Wówczas to sierotka zdobyła sobie szybko serce siostry. Wrzeszcząc wniebogłosy, chłopak wyciągał do niej rączyny i z wielkim wysiłkiem chwytał jej wargi i nos, by je sobie wsadzić do buzi. Czasem porywał ją za włosy i w żaden sposób nie chciał puścić zdobyczy. Budząc się o świtaniu, toczył się ku niej na brzuchu, za chwilę czuła miłe ciepło jego miękkiego ciałka i słyszała ćwierkanie i bełkot przypominające szmer strumyka. Potem zabrał się do regularnego tyranizowania swej opiekunki, którą zwał Didi albo Didima, robił wszystko, co było zabronione, porywał potrawy z talerzy i udawał się w miejsca, których zwiedzać nie należało. Wówczas Śasi nie mogła się opierać dłużej, złożyła broń przed swym władcą i stało się, że zdobył on sobie w niej matkę, w chwili gdy stracił własną.
II
Chłopiec zwał się Nilmani. Gdy miał dwa lata, zachorował ciężko ojciec, a Dżajgopal otrzymał list, by wracał co prędzej. Gdy otrzymawszy z trudem urlop, przybył na miejsce, Kalipraśanna konał już.
Przed śmiercią oddał syna swego w opiekę Dżajgopalów i zapisał swej córce czwartą część majątku. Dżajgopal porzucił tedy posadę i wrócił do wsi rodzinnej, by zarządzać odziedziczonym mieniem.
Małżonkowie ujrzeli się znowu po długiej rozłące. Gdy przedmiot jakiś stłucze się czy połamie, można na nowo spoić jego części. Ale gdy dwoje ludzi rozłączy się, to po długim czasie trudno ich spoić tak, by części przystawały do siebie i trzymały się obopólnie razem, albowiem dusza jest istotą żywą i zmienia się z każdą chwilą.
W Śasi spotkanie to zbudziło nowe uczucie. Otrząsnęła się z martwoty pierwszych lat współżycia z mężem, a tęsknota z czasu rozłąki sprawiła, że doznawała wrażenia, iż mąż stał jej się nierównie bliższym. Wszakże poprzysięgła sobie w duszy, że cokolwiek by przyszło i jakkolwiek długo by życie trwać miało, nigdy nie ulegnie zaćmieniu blask jej miłości.
Innych uczuć doznał przy spotkaniu Dżajgopal. Kiedy dawniej ciągle żyli razem, nawyk i interesy wiązały go silnie z Śasi, była w jego życiu prawdą żywą i tkanka codziennych przyzwyczajeń byłaby nadwerężona bardzo, gdyby jej zbrakło nagle. Dlatego też przez pewien czas po wyjeździe czuł się jak zbłąkany. Ale z wolna dziura w siatce nawyknień została załatana innymi przyzwyczajeniami.
I nie koniec na tym. Dawniej pędził żywot leniwy i wygodny.
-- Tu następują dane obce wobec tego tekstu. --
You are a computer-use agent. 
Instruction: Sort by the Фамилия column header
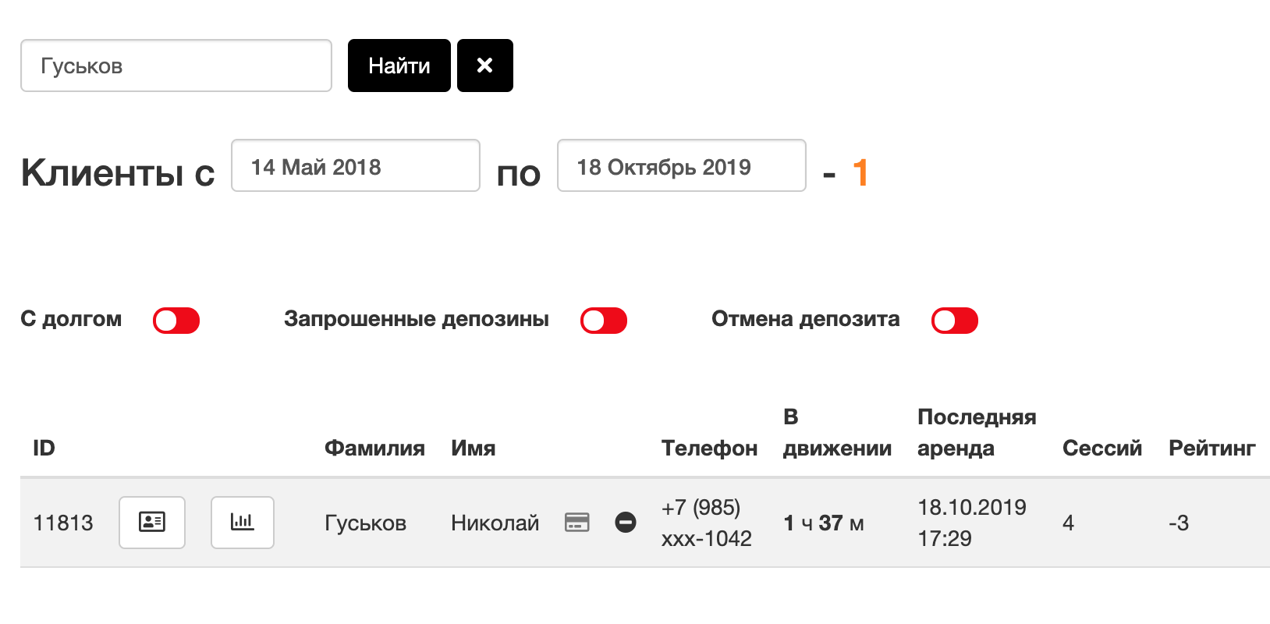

W dwu latach ostatnich wzmógł się w nim popęd do polepszania swego bytu i rozrósł się do tego stopnia, że nie mógł myśleć o niczym innym. Pod kątem widzenia tej nowej namiętności spozierał na swe dawne życie i wydało mu się cieniem bez treści. Największe zmiany w charakterze kobiety wywołuje miłość, w mężczyźnie zaś żądza posiadania i pycha.
Gdy Dżajgopal wrócił po dwu latach, zauważył, że żona jego zmieniła się zupełnie. Życie jej rozszerzyło się przez owego małego szwagierka. Ta część życia Śasi była mu zgoła obcą, w tym nie miał z żoną nic wspólnego. Starała się wszelkimi sposobami, by wziął udział w jej miłości dla malca, ale nie powiodło się. Przychodziła do męża z dzieckiem na ręku, pokazywała mu je, uśmiechała się, ale Nilmani ogarniał rączkami kark Śasi i chował główkę na jej piersi, nie chcąc uznać nowego krewnego. Śasi chciała, by Nilmani pokazał Dżajgopalowi wszystkie swe żarciki i sztuczki, które mu jednały serca wszystkich, ale mężowi nie zależało na tym, by je zobaczyć. Dziecko to czuło i wzbraniało się, a Dżajgopal nie mógł pojąć, co może ją tak pociągać w owym czarnogłowym smagłym bębnie, by dlań marnować aż tyle miłości.